Cherami Leigh voices Mika Shimotsuki in English.

==Reception==
Since Mika Shimotsuki's debut in Psycho-Pass 2, critical response to the character has been mixed. In the sequel, Anime News Network found her to be different from her original Psycho-Pass traits, citing her mistreatment of Enforcers such as Nobuchika Ginoza, and also speculated that the character might have a crush on Yayoi Kunizuka, as Shimotsuki tends to favor her instead. Kotaku enjoyed how different Shimotsuki's characterization was from Tsunemori's, as the two characters act in opposite ways when learning of the nature of the Sybil System, and observed that Shimotsuki "is still able to force herself to follow a device completely made up of criminal minds—able to convince herself that it is a perfectly wonderful idea that makes total sense despite the obvious contradictions". Anime News Network panned Shimotsuki as an unlikable supporting character, saying that she remains the same regardless of undergoing major change of mind in the narrative. Otaku USA described Shimotsuki's actions in the 2015 movie as "blind arrogance". The Fandom Post regarded Shimotsuki as a "too divisive character to say the least", commenting on the way she is used by Togane to attack Tsunemori. It said that Shimotsuki was "a really unlikeable co-protagonist due to the fact whilst she has her own views, she always gets into trouble and never seems to accept that it is her fault", and drew negative parallels with Akane Tsunemori's arc from the original series, saying that while Tsunemori often has detractors, she still manages to become more appealing due to her screentime. UK Anime Network said that, while Shimotsuki did not come across as likable, she is made more sympathetic by the difficulties she faces as a result of Togane and Sybil's manipulations. Anime News Network wrote that, despite her minor role in the 2015 movie, Shimotsuki's traits remained unlikable because of her hatred and informal manners whenever interacting with Tsunemori, which meant that viewers who had not watched the second series still understood the film.

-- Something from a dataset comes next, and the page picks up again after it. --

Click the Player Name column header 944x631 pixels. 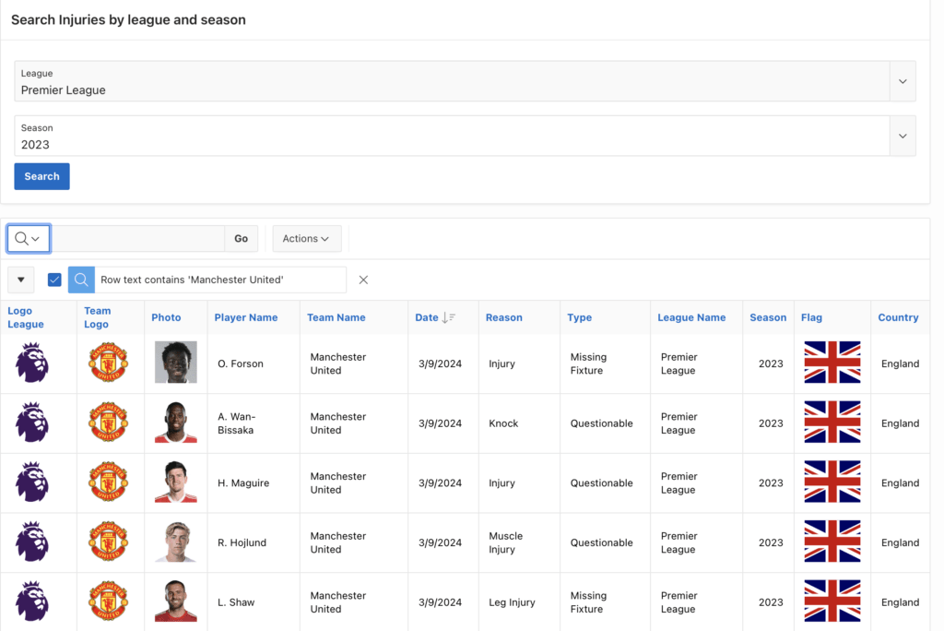tap(245, 317)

The response to Shimotsuki's actions in following appearances has been more positive. Anime News Network praised Shimotsuki's role in Sinners of the System for the way she gains depth and becomes heroic while dealing with the antagonists. All Time Anime had a similar reaction, saying Shimotsuki comes across as a more likable character. TheCinemaholic found Shimotsuki a more entertaining character in Psycho-Pass 3, citing the tsundere traits she displays when dealing with her underlings. Anime News Network noted that there was a balance of power between the two types of crime-fighting organizations due to Shimotsuki being the leader of Unit One. Using the analogy that "Mika's Public Safety Bureau team is the FBI while Frederica's Ministry of Foreign Affairs team is the CIA", it said that the Ministry of Foreign Affairs team's handling of the situation makes Shimotsuki's anger reasonable. Biggest in Japan found Shimotsuki's actions in First Inspector comical, based on her reactions to events in the final moments of the film.